▶ _Selected extract_
Streams of Expression (Blue Note Records)

Joe Lovano Ensemble

Released August 1, 2006

Grammy Nominee for Best Large Jazz Ensemble Album 2007

Jazzwise Top 10 Releases of 2006




Hailed by the New York Times as “one of the greatest musicians in jazz history,” saxophone giant Joe Lovano has distinguished himself for some three decades as a prescient and path-breaking force in creative music. He has earned praise not just for his compelling saxophone tone and improvisational ability, but also for his forward-thinking presentation of new musical ideas and ensemble concepts. Streams of Expression, Lovano’s 18th album for Blue Note Records, unites disparate themes from his own discography, not to mention jazz history as a whole.

Streams of Expression reunites Lovano with the great composer, conductor, and musicologist Gunther Schuller (their first collaboration was Rush Hour, Blue Note, 1995), and draws upon everything from the cool school to late-era Coltrane, offering a holistic take on jazz, present and future. The album is comprised of two extended, multipart pieces (Streams of Expression Suite, Birth of the Cool Suite) and three stand-alone tunes (Blue Sketches, Buckeyes, Big Ben) and features an augmented incarnation of Lovano’s nonet from the albums 52nd Street Themes (2000) and On this Day . . . At the Vanguard (2003). Three of the tracks showcase Lovano in a trio setting, recalling his Trio Fascination series, regarded as a contemporary classic.

▶ _Recorded data_
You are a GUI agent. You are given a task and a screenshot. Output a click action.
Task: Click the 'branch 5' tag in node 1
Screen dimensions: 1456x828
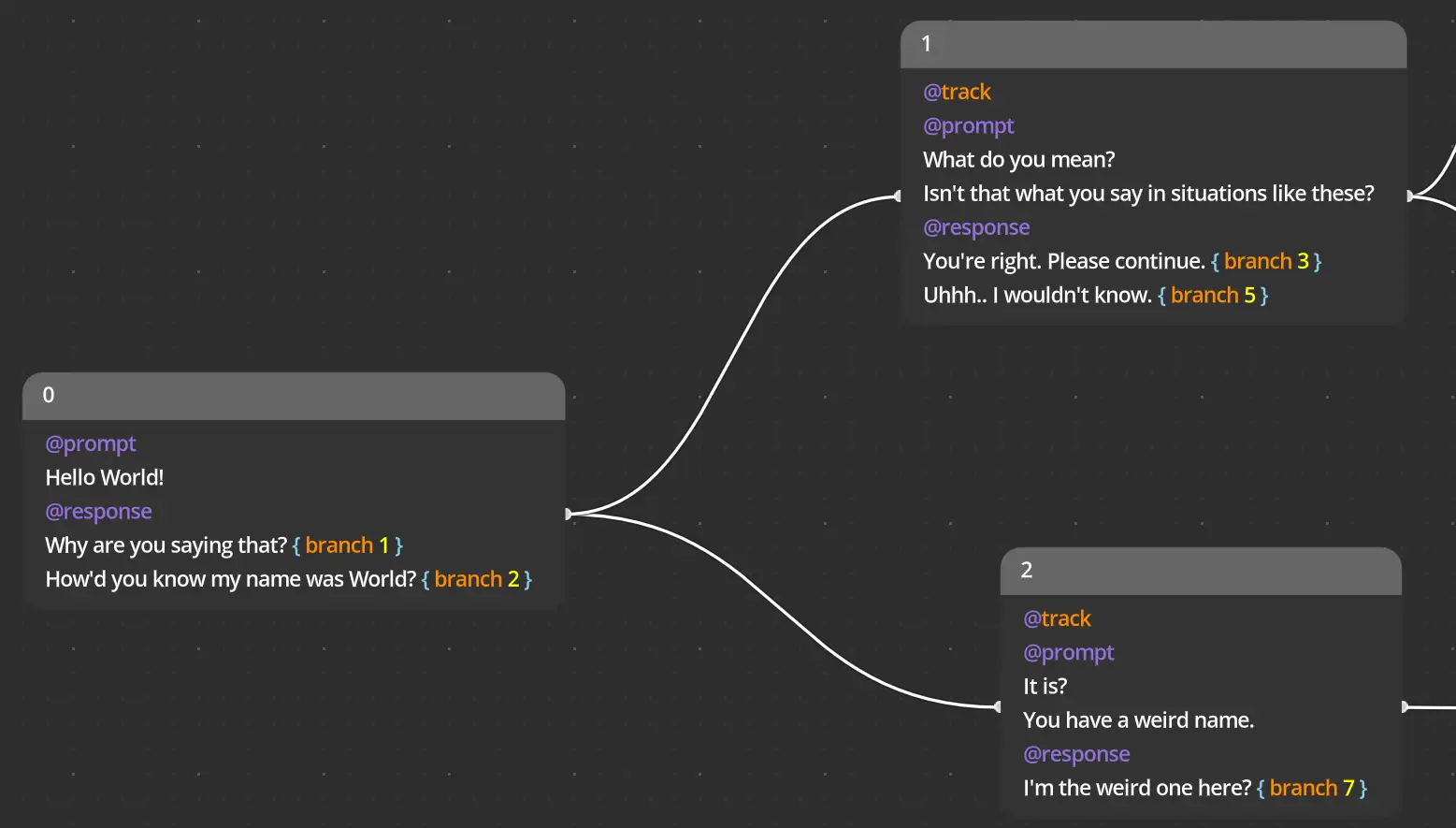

▶ _Objective_
Can you resume the description of Joe Lovano's album Streams of Expression, picking up after its last sentence?

▶ _Answer to the problem_
Track Listing:

1. Streams of Expression: Streams, Pt. 1 (Joe Lovano) 10:53

2. Streams of Expression: Cool, Pt. 2 (Joe Lovano) 7:02

3. The Birth of the Cool Suite: Prelude/Moon Dreams (Gunther Schuller) 6:40

4. The Birth of the Cool Suite: Interlude No. 1/Move/Interlude No. 2 (Gunther Schuller) 8:05

5. The Birth of the Cool Suite: Boplicity/Postlude (Gunther Schuller) 5:29

6. Blue Sketches (Joe Lovano) 4:52

7. Buckeyes (Tim Hagans) 9:30

8. Streams of Expression: Enchantment, Pt. 3 (Joe Lovano) 3:41

9. Streams of Expression: Second Nature, Pt. 4 (Joe Lovano) 6:00

10. Streams of Expression: The Fire Prophets, Pt. 5 (Joe Lovano) 6:55

11. Big Ben (Joe Lovano) 4:47


Joe Lovano: tenor saxophone, alto clarinet, Aulochrome

Tim Hagans: trumpet (1-5,7-10)

Barry Ries: trumpet (1-5,7-10)

Larry Farrell: trombone (1-5,7-10)

Steve Slagle: alto saxophone, soprano saxophone, flute (1-5,7-10)

George Garzone: tenor saxophone (1,2,8-10)

Ralph Lalama: tenor saxophone and clarinet (3-5)

Charles Russo: clarinet, bass clarinet (3-5)

Michael Parloff: flute (3-5)

James Weidman: piano (3-5,7)

Gary Smulyan: baritone saxophone (1-5,7-10)

John Hicks: piano (1,2,8-10)

Dennis Irwin: bass

Lewis Nash: drums

Gunther Schuller: arranger/conductor (3-5)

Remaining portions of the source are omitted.